Валера нёс какую-то чушь про зори и закаты, про безумие вдохновенных поэтов. Что-то подобное он, порою увлекаясь, начинал нести своим студентам:
– Заря! Казалось бы, всего-навсего рассеяние света. В толще атмосферы, в частичках городской пыли короткие волны света рассеиваются, а остаются одни длинные, красные. Никакой поэзии – что сегодня, что столетие назад!…
Тут же, на пороге лоджии, в раздумье дергая занавеску, стоял Генка. Таксист не уехал, даже когда Зоя поправилась. Теперь он ловил лицом закат и отрешенно разглядывал Зою, хмурясь и будто силясь что-то припомнить.
– …Но что происходит, Зоя: какой-то вулкан Мартиника в Тихом океане выбрасывает тонны пыли, а возбуждённые поэты глядят под Москвой на сумасшедшие алые закаты и бредят. Вот вам и поэзия! А ведь они были влюблены в эти закаты, в свои стихи, в свои фантазии.
Зоя лучилась светом. Сияла её улыбка, а закат запутался в её волосах и окрасил их красно-огненным бликом.
– Я помню, помню, о чем ты, Валера, – как упоительно звонок её голос! – Так в Серебряном Колодце…
– Ах, да! – не удержался Валера. – Этот Серебряный Колодезь!

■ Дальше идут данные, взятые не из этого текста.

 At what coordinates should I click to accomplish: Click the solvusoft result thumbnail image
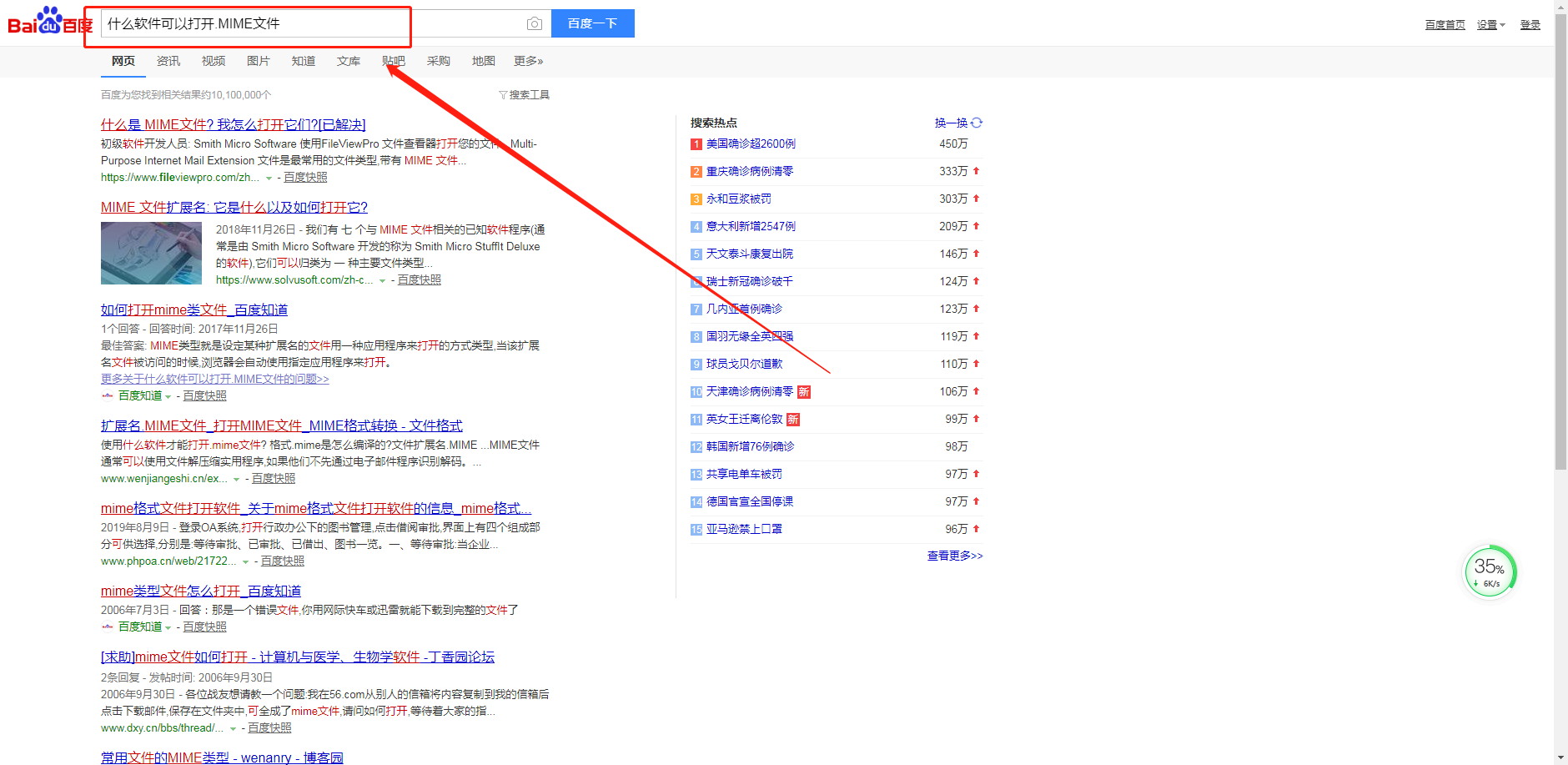tap(151, 254)
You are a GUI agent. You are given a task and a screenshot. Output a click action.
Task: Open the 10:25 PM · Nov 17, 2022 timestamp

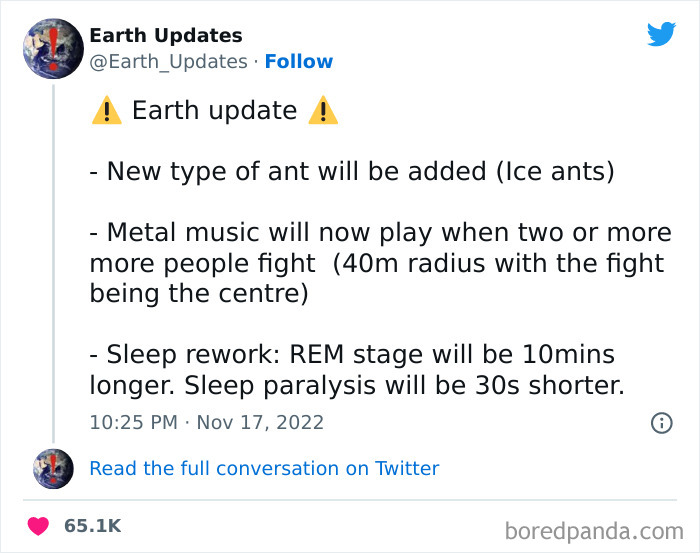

С дверным звонком и стуком, с отворившейся дверью в квартиру ворвался Доктор… Валера так и прозвал на всю жизнь этого человека – Доктор. Крепкий, поджарый, лысоватый, в очках, очень уверенный и напористый. Отталкивая Валеру и Генку, он кинулся через всю квартиру к открытой лоджии.
– Зоя! – выкрикнул он. – Зоя у вас?!
Девушка быстро оглянулась на Доктора, глаза напряжённо остановились.
– Зоя! Ты меня помнишь? Я же твой друг, Зоя. Мы немедленно едем.